Le 'il faut' sollicite l'historien et le sociologue de deux manières. L'une est délicate à mettre en oeuvre, car elle consiste, une fois postulée l'imperfection des régimes les mieux conçus et institués et la corruption inévitable de leurs productions, à estimer l'extension et la profondeur des corruptions. L'entreprise, à supposer qu'elle pût être conduite à bon terme, ne viserait évidemment pas à porter un jugement appuyé sur un 'indice de corruption', mais à obtenir un tableau réaliste du milieu étudié et à s'en servir pour expliquer la nature et l'ampleur des mouvements de réforme produits par ce milieu, ce qui représente la seconde manière de solliciter les chercheurs. Pour révéler la difficulté de l'évaluation, il suffira de l'esquisse d'une problématique. Soit la justice distributive appliquée aux richesses. En régime naturel, c'est-à-dire en démocratie, les ressources sont distribuées proportionnellement à la contribution de chacun à leur production. La méthode exclusive pour révéler les contributions et les proportions est le recours à des marchés réglés, c'est-à-dire soumis à la loi et au droit ou, ce qui revient au même, soustraits à la violence et à la ruse. Quand toutes les offres et toutes les demandes solvables peuvent se rencontrer sur des espaces pacifiés et se livrer à des négociations pacifiques, les transactions aboutissent nécessairement à des distributions justes, qui ne sauraient être égales que par pure rencontre. Or, en raison de contraintes innombrables, qui peuvent toujours être rapportées comme à leur fondement ultime au décalage inévitable entre l'idéal et la réalité, les marchés sont toujours plus ou moins grippés et faussés, dont il résulte que les distributions sont toujours injustes, plus ou moins. Le chercheur n'a aucun moyen d'obtenir des renseignements fiables sur ce plus ou moins. Il doit se rabattre sur une approche 'durkheimienne', qui consiste à exploiter les indices documentés de faits inobservables. En l'occurrence, il faut s'attacher aux mouvements de révoltes individuelles et collectives, pour essayer d'apprécier l'intensité de l'injustice dans les distributions. Plus précisément, il faut prendre en compte toutes les données concernant la révolte, y compris les mesures de prévention et de répression, car le niveau de la révolte constaté dans la documentation résulte de facteurs multiples.

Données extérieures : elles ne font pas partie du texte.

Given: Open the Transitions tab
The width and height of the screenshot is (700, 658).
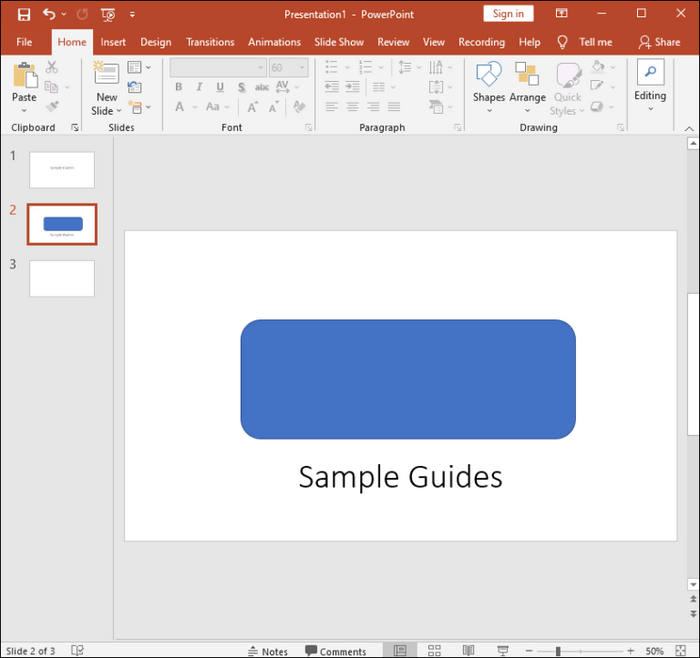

Ainsi, les deux manières se rejoignent dans l'analyse de la réforme, d'un côté l'appréciation des degrés de corruption, de l'autre la révolte contre celle-ci et son succès final. De là, la problématique générale de la 'staséologie', entendue comme la science de la révolte humaine, se révèle d'elle-même. Les occasions de se révolter sont incessamment produites dans tous les ordres de l'humain, car tous sont au service de fins qu'ils ne peuvent pas atteindre. Une staséologie conséquente et systématique ne se cantonnerait pas dans l'ordre politique, mais les considérerait tous, l'économique, le religieux, le technique, l'hygiénique, l'éthique... Dans chaque ordre, l'enquête aurait à distribuer ses efforts sur trois points principaux, disposés selon la chronologie des événements. Une première étape s'attacherait à repérer les 'tribuns', c'est-à-dire les acteurs en révolte et disposés à assumer les coûts personnels d'un engagement dans la réforme. Ils doivent former une population particulière, à effectifs fluctuants selon les structures et les conjonctures et à recrutement particulier, que ce soit en termes d'économie psychique, de provenance sociale, d'âge, de formation... La deuxième étape est d'un maniement délicat, car elle s'attache à expliquer la mobilisation d'un mouvement, assez puissant pour imposer la réforme. Il s'agit de reconstruire de moment en moment le bilan des mobilisables et d'expliquer pourquoi et comment il évolue de manière à devenir le bilan de mobilisés en nombre croissant. La dernière étape étudie les résultats effectivement atteints par la réforme. En principe, ils devraient révéler une progression dans le sens de la perfection, mais des stagnations et même des régressions sont tout aussi possibles.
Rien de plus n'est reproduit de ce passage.